You are viewing a plain text version of this content. The canonical link for it is here.
Posted to solr-user@lucene.apache.org by Tod <li...@gmail.com> on 2011/10/21 19:48:51 UTC
can solr follow and index hyperlinks embedded in rich text documents
(pdf, doc, etc)?
I have a feeling the answer is "no" since you wouldn't want to start
indexing a large volume of office documents containing hyperlinks that
could lead all over the internet. But, since there might be a use case
like "a customer just asked me if it could be done?", I thought I would
make sure.
Thanks - Tod
Re: can solr follow and index hyperlinks embedded in rich text
documents (pdf, doc, etc)?
Posted by Tomás Fernández Löbbe <to...@gmail.com>.

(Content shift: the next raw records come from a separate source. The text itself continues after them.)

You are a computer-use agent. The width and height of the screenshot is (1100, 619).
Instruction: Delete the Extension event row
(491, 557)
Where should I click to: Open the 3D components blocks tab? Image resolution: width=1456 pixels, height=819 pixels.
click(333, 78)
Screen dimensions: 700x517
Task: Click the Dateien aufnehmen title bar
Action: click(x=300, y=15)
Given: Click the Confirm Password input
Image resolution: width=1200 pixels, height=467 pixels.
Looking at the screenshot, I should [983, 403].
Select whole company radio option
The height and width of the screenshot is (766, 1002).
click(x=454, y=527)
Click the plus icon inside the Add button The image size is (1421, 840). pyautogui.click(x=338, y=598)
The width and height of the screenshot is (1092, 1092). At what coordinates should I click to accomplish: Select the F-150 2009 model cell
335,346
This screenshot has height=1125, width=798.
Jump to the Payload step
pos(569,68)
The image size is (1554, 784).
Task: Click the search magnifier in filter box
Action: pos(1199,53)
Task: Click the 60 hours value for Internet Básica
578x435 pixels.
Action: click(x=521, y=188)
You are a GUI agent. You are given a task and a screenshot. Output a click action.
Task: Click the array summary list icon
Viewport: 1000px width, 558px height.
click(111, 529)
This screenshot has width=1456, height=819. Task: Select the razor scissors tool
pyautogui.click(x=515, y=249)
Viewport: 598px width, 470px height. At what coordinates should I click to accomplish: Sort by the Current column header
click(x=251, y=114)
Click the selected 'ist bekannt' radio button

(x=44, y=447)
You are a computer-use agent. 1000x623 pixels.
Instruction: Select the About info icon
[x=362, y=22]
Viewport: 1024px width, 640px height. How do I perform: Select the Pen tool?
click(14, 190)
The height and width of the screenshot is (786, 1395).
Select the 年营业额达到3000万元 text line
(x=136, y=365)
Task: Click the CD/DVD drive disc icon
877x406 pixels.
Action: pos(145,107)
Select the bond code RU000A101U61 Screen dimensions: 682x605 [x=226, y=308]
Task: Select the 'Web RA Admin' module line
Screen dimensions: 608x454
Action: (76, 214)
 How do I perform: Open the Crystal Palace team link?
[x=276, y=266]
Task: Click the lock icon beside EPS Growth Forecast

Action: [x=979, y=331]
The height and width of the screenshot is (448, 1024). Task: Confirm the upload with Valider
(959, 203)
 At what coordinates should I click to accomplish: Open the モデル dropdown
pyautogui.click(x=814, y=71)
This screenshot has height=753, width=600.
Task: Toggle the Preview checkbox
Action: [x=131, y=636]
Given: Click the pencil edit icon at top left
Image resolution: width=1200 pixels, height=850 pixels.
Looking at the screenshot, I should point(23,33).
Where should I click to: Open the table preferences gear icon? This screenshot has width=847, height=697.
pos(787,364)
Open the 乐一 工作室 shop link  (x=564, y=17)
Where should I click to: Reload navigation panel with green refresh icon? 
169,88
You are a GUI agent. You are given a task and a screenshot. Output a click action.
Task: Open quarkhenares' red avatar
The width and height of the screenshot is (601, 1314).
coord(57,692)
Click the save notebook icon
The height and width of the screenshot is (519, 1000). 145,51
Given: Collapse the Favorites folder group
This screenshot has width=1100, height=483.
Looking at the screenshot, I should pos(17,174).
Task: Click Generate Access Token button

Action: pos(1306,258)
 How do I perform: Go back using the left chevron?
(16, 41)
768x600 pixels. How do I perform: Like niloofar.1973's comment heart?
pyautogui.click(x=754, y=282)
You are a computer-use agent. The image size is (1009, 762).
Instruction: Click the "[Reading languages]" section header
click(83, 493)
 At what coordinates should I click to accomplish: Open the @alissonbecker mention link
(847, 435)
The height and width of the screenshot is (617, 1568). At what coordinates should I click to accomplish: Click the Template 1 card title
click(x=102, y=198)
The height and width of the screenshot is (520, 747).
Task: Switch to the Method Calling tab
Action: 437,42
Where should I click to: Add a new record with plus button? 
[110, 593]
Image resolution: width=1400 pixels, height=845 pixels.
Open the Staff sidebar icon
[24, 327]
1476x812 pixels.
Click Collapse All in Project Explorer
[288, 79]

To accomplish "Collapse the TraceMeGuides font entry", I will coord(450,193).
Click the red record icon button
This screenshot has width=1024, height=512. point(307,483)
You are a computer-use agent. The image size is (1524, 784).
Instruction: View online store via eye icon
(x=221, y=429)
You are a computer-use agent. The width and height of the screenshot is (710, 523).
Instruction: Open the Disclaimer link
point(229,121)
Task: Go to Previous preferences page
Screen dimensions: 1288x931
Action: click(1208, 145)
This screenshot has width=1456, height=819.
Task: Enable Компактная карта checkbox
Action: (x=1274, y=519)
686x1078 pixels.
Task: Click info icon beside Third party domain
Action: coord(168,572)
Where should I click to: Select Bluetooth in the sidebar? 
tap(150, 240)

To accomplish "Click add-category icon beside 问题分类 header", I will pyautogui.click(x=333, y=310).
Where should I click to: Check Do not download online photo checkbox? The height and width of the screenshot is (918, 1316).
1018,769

Hi Tod, Solr doesn't actually crawl, If you need to feed Solr with that kind
of information you'll have to use some crawling tool or implement that
yourself.
Regards,
Tomás
On Fri, Oct 21, 2011 at 2:48 PM, Tod <li...@gmail.com> wrote:
> I have a feeling the answer is "no" since you wouldn't want to start
> indexing a large volume of office documents containing hyperlinks that could
> lead all over the internet. But, since there might be a use case like "a
> customer just asked me if it could be done?", I thought I would make sure.
>
>
> Thanks - Tod
>